CBN urged to mobilise finance to highly elastic employment sectors
AMIDST A FRAGILE BUT STABLE recovery from 2016’s recession, the Central Bank of Nigeria (CBN) Monetary Policy Committee (MPC) members last Thursday stressed the need to focus on financing sectors of the economy that are highly elastic towards employment.
Considerations of the MPC from its last two-day meeting for the year, indicated that one of the sectors identified for more access to finance is the Small and Medium Scale Enterprises (SME).
The committee’s decision was amidst the belief that the domestic economy’s recovery from recession was tepid and efforts should be stepped up to strengthen aggregate out-
put and demand.
“In this regard, the committee urged the CBN to deepen and broaden access to finance to high employment elastic sectors with particular emphasis on small and medium scale enterprises,”
the CBN’s 121st communique on the Nov. 21 and 22, 2018 meeting stated.
Expressing their views on the negative output gap, the committee noted that the proposed increase in the national minimum wage would
stimulate output growth due to prolonged weak aggregate demand arising from salary arrears and contractor debt.
They said a resulting effect on the aggregate price level would be largely muted, “given that the monetary aggregates have largely underperformed in fiscal 2018.
In addition, the prevailing stability in the foreign exchange market would continue to moderate pressures on the domestic price level,” they stated in the communique.

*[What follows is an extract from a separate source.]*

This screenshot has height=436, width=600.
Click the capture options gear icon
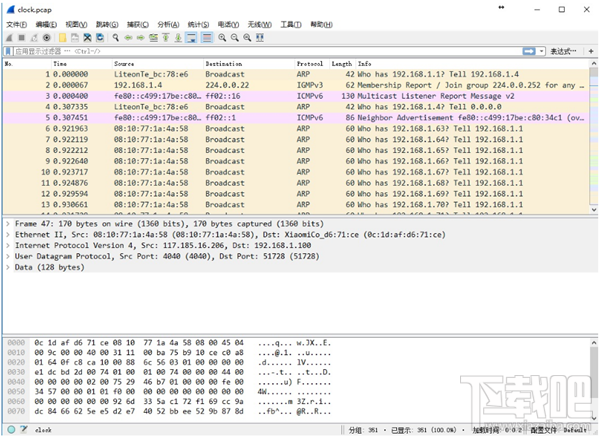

In the document, obtained by business a.m, the committee also called on the CBN to extend the success recorded under the Anchor Borrowers Programme to other items including fish and palm oil, etc. by introducing more stringent measures to curb access to foreign exchange for products that can be produced within Nigeria.
These considerations, according to the communique were observed in relation to a positive outlook for the economy in the last quarter of the year.
The committee members expects that an effective implementation of the Economic Recovery and Growth Plan (ERGP) and the 2018 budget, improvements in the security challenges, enhanced flow of credit to the real sector and stability in the foreign exchange market will redirect the economy on a path of inclusive and sustainable growth.
They further noted that “increased production in the oil and the non-oil sectors are also expected to drive output growth in the medium term, but acknowledged the downside risks to this outlook to include: reduced portfolio inflows, weakness of fiscal buffers, low domestic credit, and sluggish aggregate demand.